I am sure I havnt covered everything but that should keep us busy for a while :biggrin: I probably wouldn’t focus on history as much as you but would include it as a part of world geography and cultural studies.
I think it’s HOW I would do it that would be the biggest change from “school” Very child centered. Very literature heavy and quite accelerated by comparison. Makes me want to home school :frowning:

Oh how the pendulum swings between Monte and Homeschool for me. Im really stuck as to what to do. :confused: Both have so many positives and negatives what to do? What to do? But how I love the idea of teaching my children.

I am going to try to do as much Montessori in my (preschool) homeschool as possible; it’s not ideal, but I can’t afford Montessori school fees around here. Maybe we’ll get some other kids to join us; that is the thing I think they’d miss the most by being at home.

My husband and I haven’t decided yet if we’ll homeschool or afterschool after preschool; I’m leaning toward homeschooling, if I can persuade him. :slight_smile: This is what I’m considering for our homeschool, if that’s what we end up doing.

One theory of education that I quite like splits it into five areas with a way of understanding truth in each area:
Language and the Expressive Arts - subjective truth through beauty (appealing vs unappealing)
Social Studies - subjective truth through accepted cultural norms (conforming vs nonconforming)
Mathematics - objective truth through deductive reasoning (valid vs invalid)
Science - objective truth through inductive reasoning (confirmable vs disconfirmable)
Morality - truth through revelation from God (right vs wrong, good vs evil)

So those are my five areas of focus.

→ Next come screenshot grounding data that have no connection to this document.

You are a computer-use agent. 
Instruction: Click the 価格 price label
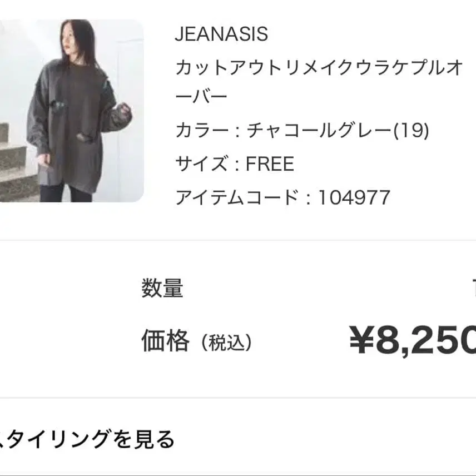[x=165, y=340]
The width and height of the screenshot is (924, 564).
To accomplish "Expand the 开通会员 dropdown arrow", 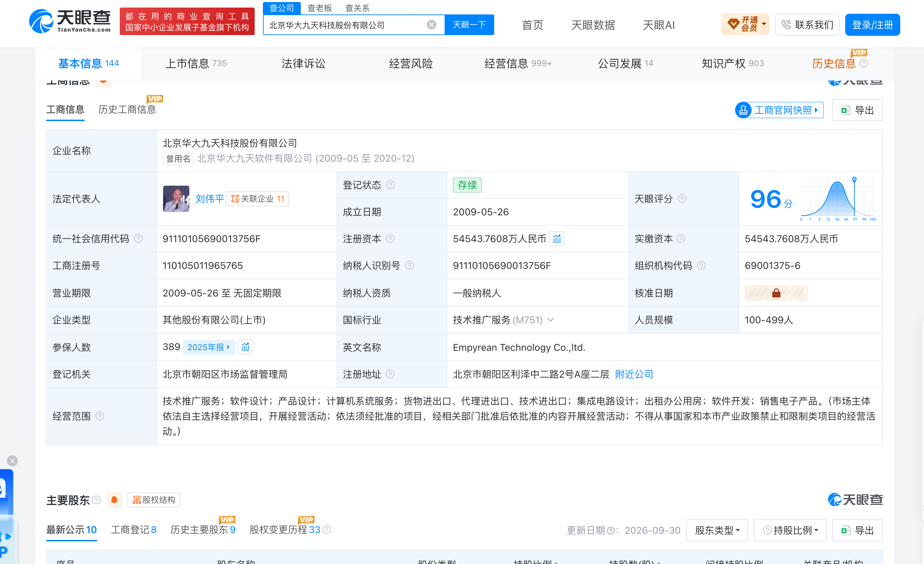I will (764, 24).
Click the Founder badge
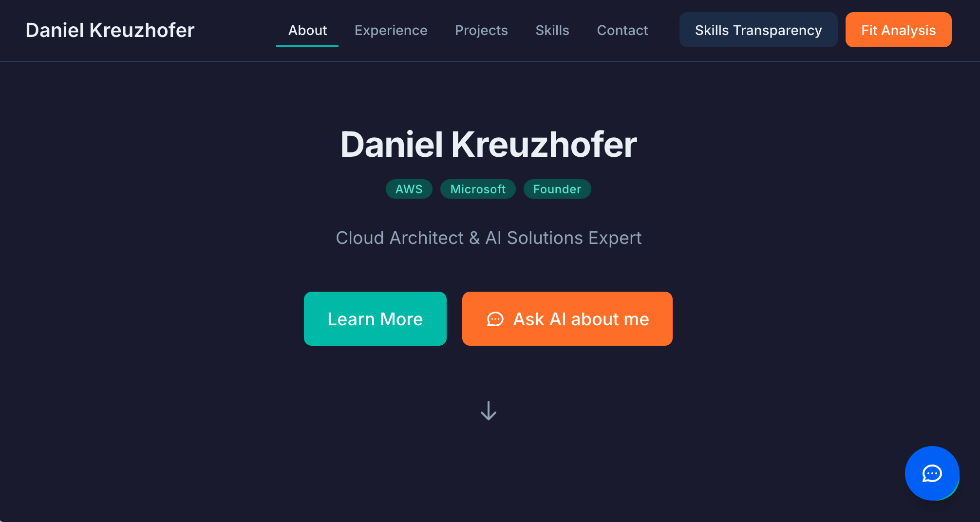 (x=557, y=189)
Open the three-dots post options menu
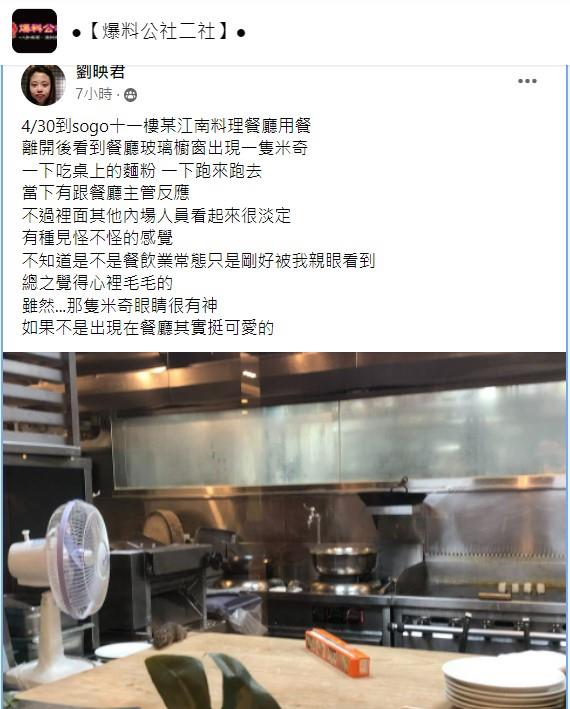This screenshot has width=570, height=709. 527,81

I haven’t specified what we’ll study in each field, but it will depend on my interests and my children’s (I studied history and biology in college, I speak French and some Japanese, and I play the piano and cello, so those will probably be important; my husband studied computer programming, math, and physics, speaks some Spanish, and played the tuba, so those will also come up). But it will be heavy on reading in all the areas. The one thing that this doesn’t cover is physical excellence, which I would put on equal footing with the others and is one of the reasons for homeschooling.

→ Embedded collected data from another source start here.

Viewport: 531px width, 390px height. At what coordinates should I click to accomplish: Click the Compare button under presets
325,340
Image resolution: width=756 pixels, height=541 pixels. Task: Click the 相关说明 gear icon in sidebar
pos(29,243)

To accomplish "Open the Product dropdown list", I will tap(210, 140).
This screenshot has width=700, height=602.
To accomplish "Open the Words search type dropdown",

My husband’s main problem with homeschooling is social skills, so those will also have to be an important facet of the curriculum. It will probably go under the “social studies” heading. The arts are also important to him, and those might require outside classes for most of the subjects. But I’ll let the kids’ interests lead that, as long as they do some form of music and some form of visual art. (My 20 month old is already clearly a wind instrument fan!)

My goal would be to have an education that allows each child to proceed at his/her own level and be challenged (I remember too many years of being bored in public school), and to have short periods of time devoted to these main subject areas that leaves plenty of time for individual activities (whether those end up looking like unschooling or just playing tag in the backyard). I feel strongly that I could keep my children ahead of their peers in public school with about half the number of hours spent in the “classroom,” so homeschooling would allow them to have more time for fun. That’s another reason I’d prefer to homeschool.